For those of us in the west, losing a war is an experience we’ll probably never be able to understand.

But those who read Ashita no Joe once it began serialisation in 1968 knew the realities of that experience better than any of us. Losing a war and losing it in such a devastating fashion that only a nuclear bomb can deliver cut across all of Japan, regardless of age or gender.


Not only were two towns completely lost in the war – Nagasaki and Hiroshima – the war effort had ripped the country apart. Tokyo lay in rubble after the nightly fire bombings. Most of the labour force had been slaughtered due to conscription. Families shouldered the burden of lost loved ones. Children had been born, raised, and adopted the wartime ideology. Above all, the spectre of imperialism still loomed over the nation in the form of the American occupation, having to swallow the shame of being used as a forward operating base for the expansion of the American sphere of influence.

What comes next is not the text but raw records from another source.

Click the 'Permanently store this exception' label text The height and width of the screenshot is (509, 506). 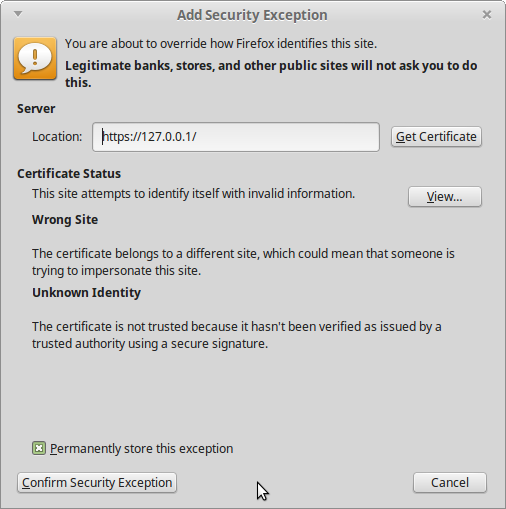coord(142,449)
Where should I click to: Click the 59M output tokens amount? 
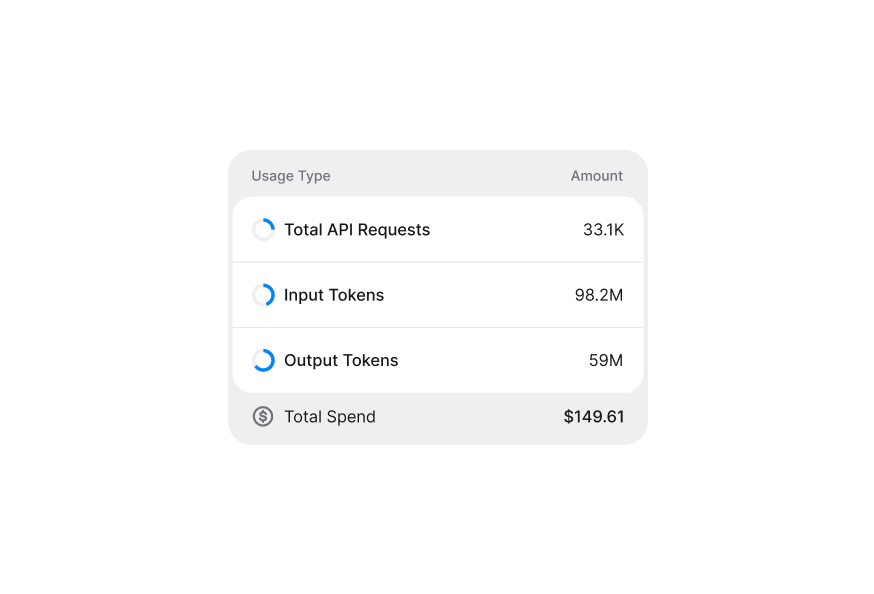pos(606,360)
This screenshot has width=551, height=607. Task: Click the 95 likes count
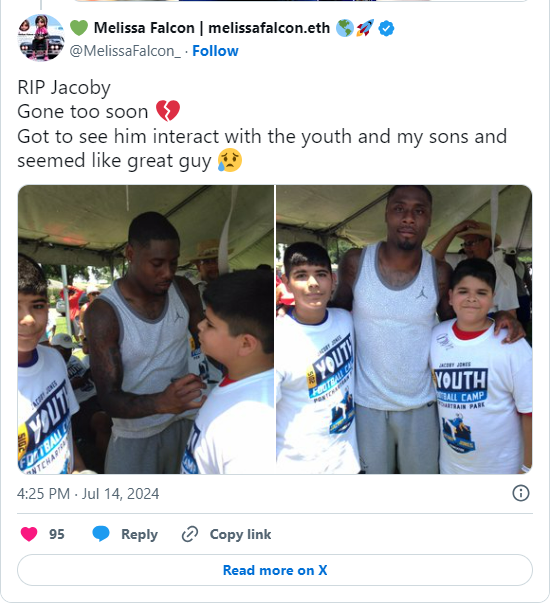point(57,534)
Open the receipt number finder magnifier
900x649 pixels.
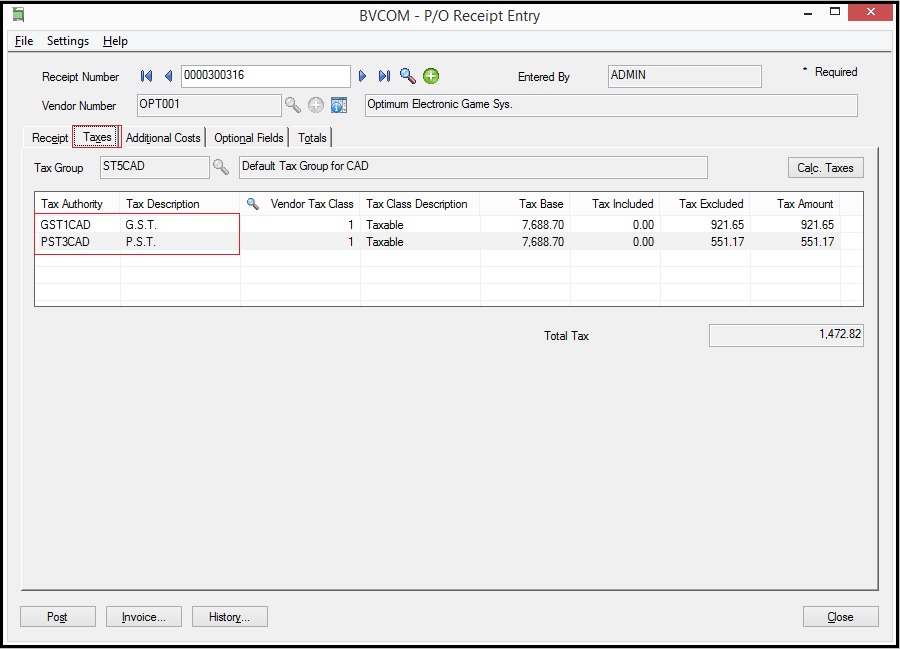(x=408, y=76)
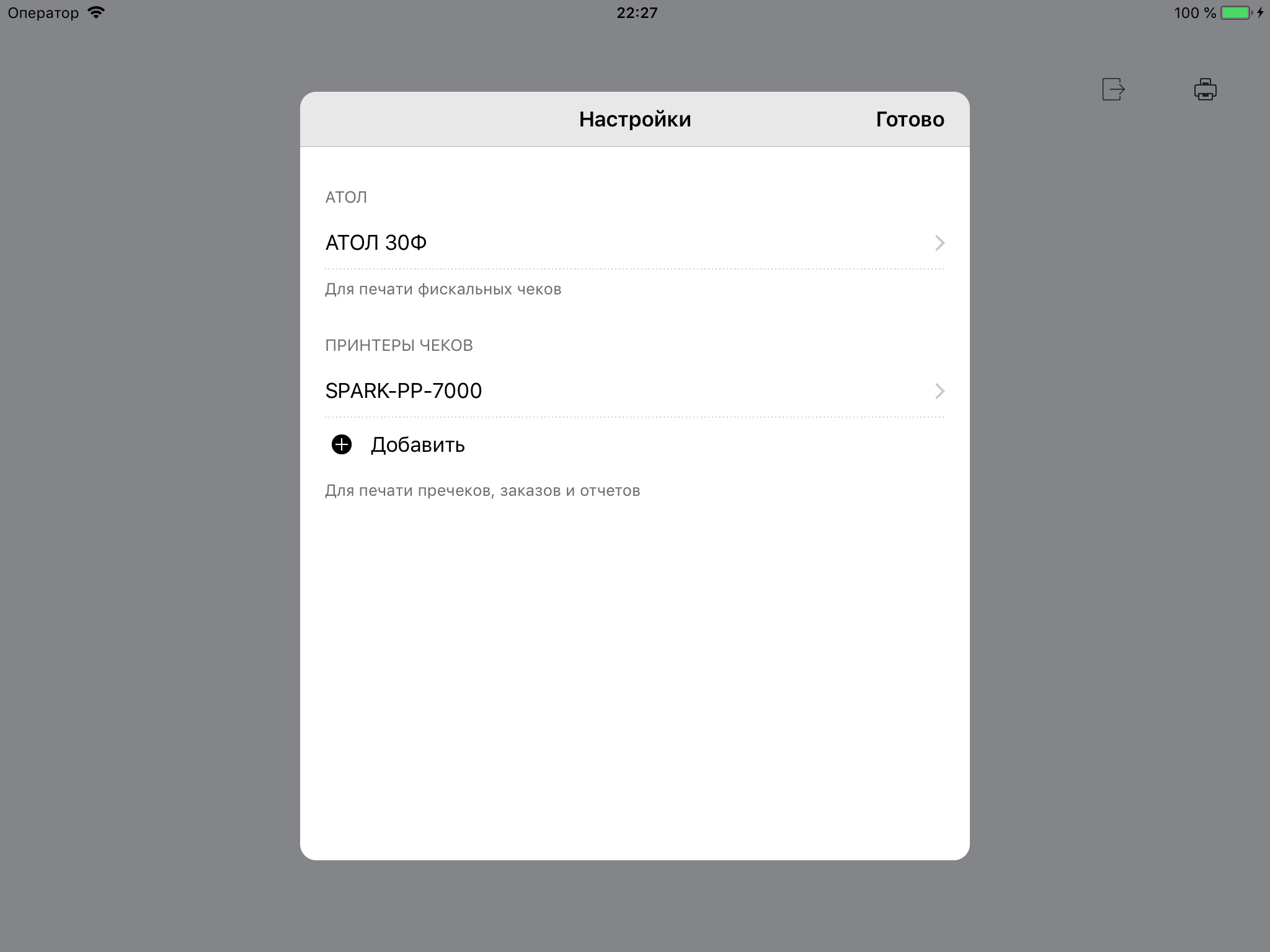Select the Добавить label to add printer
The width and height of the screenshot is (1270, 952).
[417, 445]
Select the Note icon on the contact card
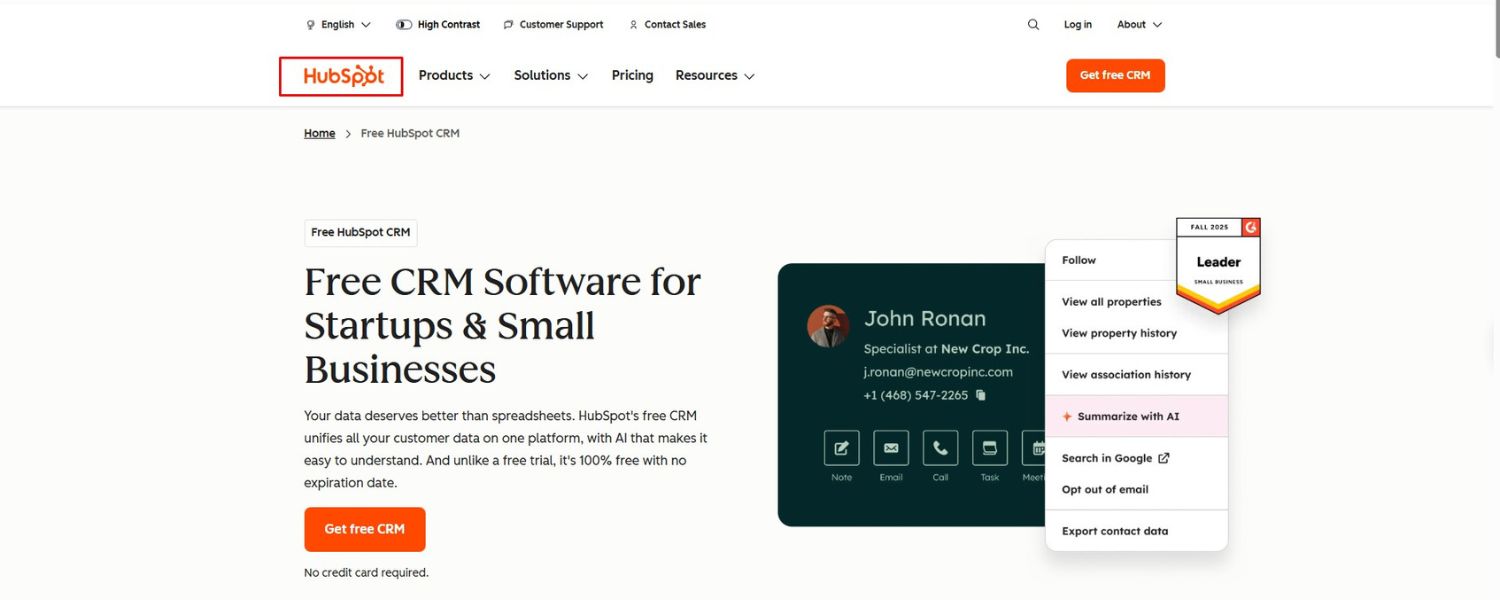 point(841,448)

The decades that followed the end of the war in 1946 weren’t pretty either. The shortcomings of the American occupation meant that Japan didn’t transition as smoothly into democracy as was planned, for one – MacArthur’s failure to remove wartime personnel from the bureaucracy meant that the wartime fascist ideology still permeated politics, and the country’s leaders fought many continuous battles with it’s citizens over the pacifist Clause 4, which prevented Japan from maintaining an army. On the labour front too, the emerging industrial sector found itself clashing with newly formed trade unions as workers were subject to long hours for little pay in the reconstruction effort. The 1960s then saw the emergence of militant student movements, whose activities would reach a peak in 1968. Furthermore, as aid from the US streamed in to the burgeoning Japanese industrial sector (around $2.5 billion), so too did the workers – cramming themselves into the only places they could, shanty towns and slums.

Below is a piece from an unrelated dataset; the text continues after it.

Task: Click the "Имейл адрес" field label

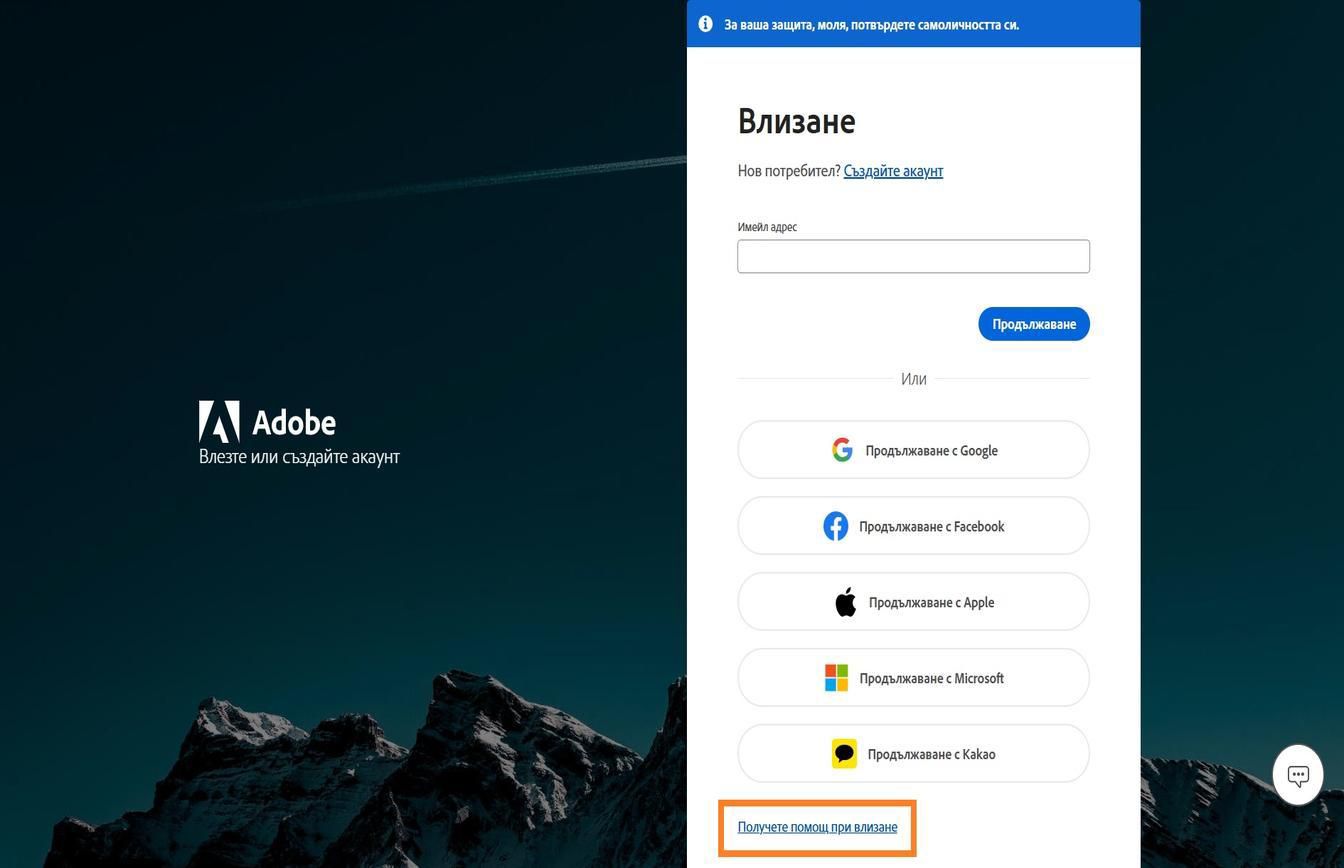Action: click(767, 227)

This is the kind of setting we find ourselves confronted with in Ashita no Joe. By the late 1960s, things had certainly improved, but it would not be until the late 1980s with the ‘bubble’ economy that things would really improve for the better for most people. On the contrary, the world of Joe is one that is still reeling from the effects of the war, in that proper housing hadn’t been built and workers were overworked and underpaid – even it isn’t explicitly mentioned. The town of Doya-machi that Joe et al. inhabit is one of ramshackle construction, widespread crime and violence. It isn’t so different from the very real slum of Sanyo, which it was based on and continues to honour the legacy of Joe even today. What makes it even more real is the feeling of community that is present in the fictional setting, as each character in the slum helps each other and bands together in their shared suffering.

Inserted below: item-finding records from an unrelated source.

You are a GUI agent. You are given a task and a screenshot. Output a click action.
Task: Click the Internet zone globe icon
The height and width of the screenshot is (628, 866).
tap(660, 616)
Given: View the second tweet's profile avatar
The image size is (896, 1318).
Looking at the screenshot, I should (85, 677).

Although Sanya may have represented the very worst of Japanese society at the time, even those who lived comparatively better lives weren’t that much better off. Movies and literature had already been popular forms of mass entertainment before the war, but the import of American comics such as Superman along with Disney cartoons inspired many creatives to take up comics. One such creative was Osamu Tezuka, whose seminal work Astro Boy would both catapult manga into the mainstream and legitimise it as an art form. For those still suffering, the fantastical worlds of manga were a welcome escape from the drudgery of the everyday. Not only did the medium of manga allow more freedom to the author as they could draw anything from their imagination, but the serialised, weekly format of manga once the first magazines began to emerge in the 1960s meant a constant stream of entertainment, far outpacing in terms of quantity film and animation.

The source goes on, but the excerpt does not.